The goal is to print the results faster, for example these lines should be changed I think:

with open("list.txt","w") as f: 
    for w in fewer: 
        f.write(w+"\n")

So the output will be saved as python3 py.py >> list.txt

Will enjoy to learn from your solution.


Solution

  • Your solution is based on a brute force approach. You are generating all possible alternative strings and then filtering out the ones that do not meet the criteria of only 3 changes. A better approach would be to look only at those combinations that will meet the criteria.
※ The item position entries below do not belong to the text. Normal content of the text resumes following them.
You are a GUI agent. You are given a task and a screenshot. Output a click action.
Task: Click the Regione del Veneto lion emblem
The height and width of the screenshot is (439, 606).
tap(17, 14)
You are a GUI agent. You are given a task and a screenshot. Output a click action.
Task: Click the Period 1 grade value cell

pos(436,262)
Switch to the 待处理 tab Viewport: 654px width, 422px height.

I will ignore the part of saving to a file, since it will be the same for both solutions. A faster solution would be:

    def change_string(input_string, mapping, replace=3):
        input_string = list(input_string)
    
        to_replace = dict()
        for idx, replacement in enumerate(mapping):
            if not replacement: continue
    
            to_replace[idx] = replacement
            if input_string[idx] in replacement:
                to_replace[idx] = [char for char in replacement if char != mapping[idx]]
    
        for indices in combinations(to_replace, r=replace):
            for chars in product(*[to_replace[index] for index in indices]):
                temp = input_string[:]
                for index, char in zip(indices, chars):
                    temp[index] = char
                yield ''.join(temp)
    

    Explanation

    I change the input string to a list, so I can do the replacement faster, since lists are mutable and strings are not.
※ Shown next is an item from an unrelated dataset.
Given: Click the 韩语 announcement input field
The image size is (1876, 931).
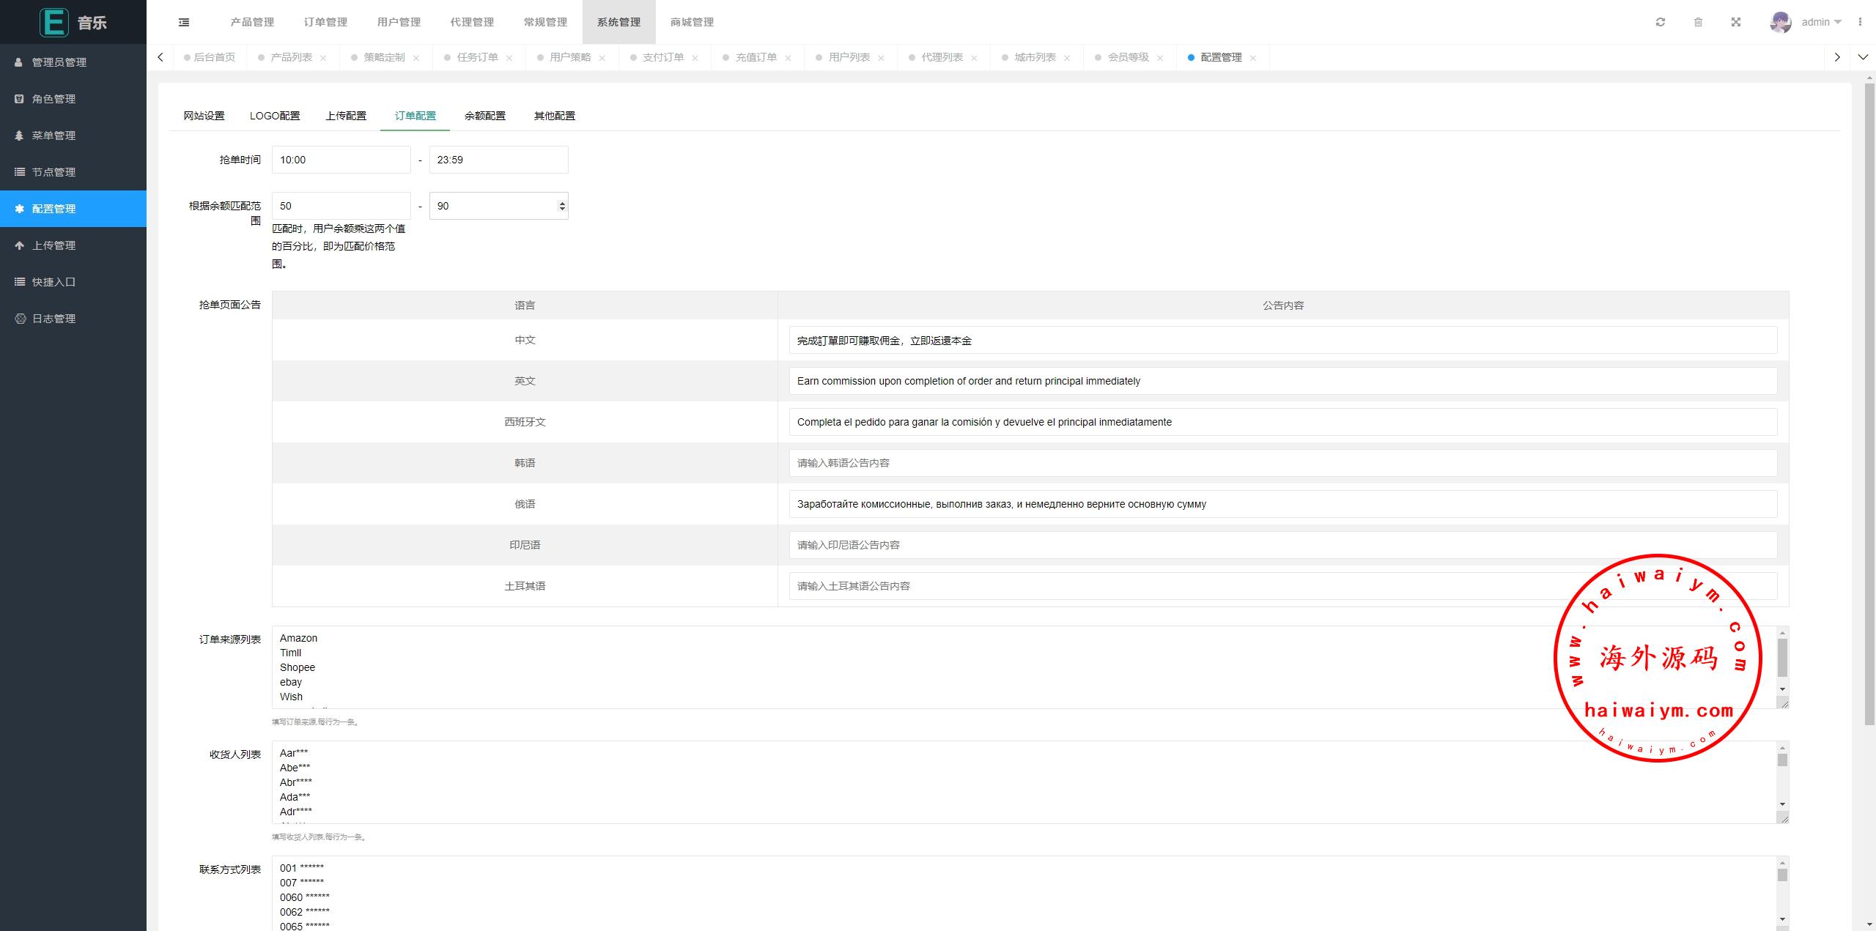Looking at the screenshot, I should pyautogui.click(x=1282, y=463).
    Then I filter the mapping (p) to represent only indices that are going to be changed. This removes all empty strings and provides me with the indices that I have to look at.

    to_replace = dict()
        for idx, replacement in enumerate(mapping):
            if not replacement: continue
    
            to_replace[idx] = replacement
            if input_string[idx] in replacement:
                to_replace[idx] = [char for char in replacement if char != mapping[idx]]
    

    Note: I also make sure that the values in mapping are unequal to the original string values, which might not be what you want.

    Then I create all possible combinations of indices with the required length (replace=3).

    for indices in combinations(to_replace, r=replace):
    

    Using your example this will contain the following group of indices:

    (0, 1, 4)
    (0, 1, 5)
    (0, 4, 5)
    (1, 4, 5)
    

    Then I create all possible character combinations from those indices:

    for chars in product(*[to_replace[index] for index in indices]):
    

    For example with indices (0, 1, 4) or the values ('d1', 'c3', '0'):

    ('d', 'c', '0')
    ('d', '3', '0')
    ('1', 'c', '0')
    ('1', '3', '0')
    

    Are all the character combinations produced.

    Then I create a copy of the input string (note it is a list, so we can perform fast replacements) and replace the characters at the correct indices.

    Comparison

    • Your function
    def OP(input_string, replace=3):
        p = ["d1", "c3", "", "", "0", "56"]
        d = {idx: (v if input_string[idx] in v else input_string[idx] + v) for idx, v in enumerate(p)}
        all_of_em = (''.join(whatever) for whatever in product(*d.values()))
        fewer = [w for w in all_of_em if sum(a != b for a, b in zip(w, input_string)) == replace]
        return fewer
    

    Replace is 3

    print(timeit.timeit("OP('abc123')", setup="from __main__ import OP", number=100_000))
    # 5.6281933 seconds
    
    print(timeit.timeit("list(change_string('abc123', ['d1', 'c3', '', '', '0', '56']))",
                        setup="from __main__ import change_string", number=100_000))
    # 1.3682368 seconds
    

    Which is about 3 times as fast, now the interesting part is to see what happens if we increase the replace value to 4

    Replace is 4

    print(timeit.timeit("OP('abc123', replace=4)", setup="from __main__ import OP", number=100_000))
    # 5.5450302 seconds
    
    print(timeit.timeit("list(change_string('abc123', ['d1', 'c3', '', '', '0', '56'], replace=4))",
                        setup="from __main__ import change_string", number=100_000))
    # 0.6179974 seconds
    

    A whooping 9 times faster, since my solution only has to check a few combinations.

    Similar increase can be seen with using replace is 2 or 1.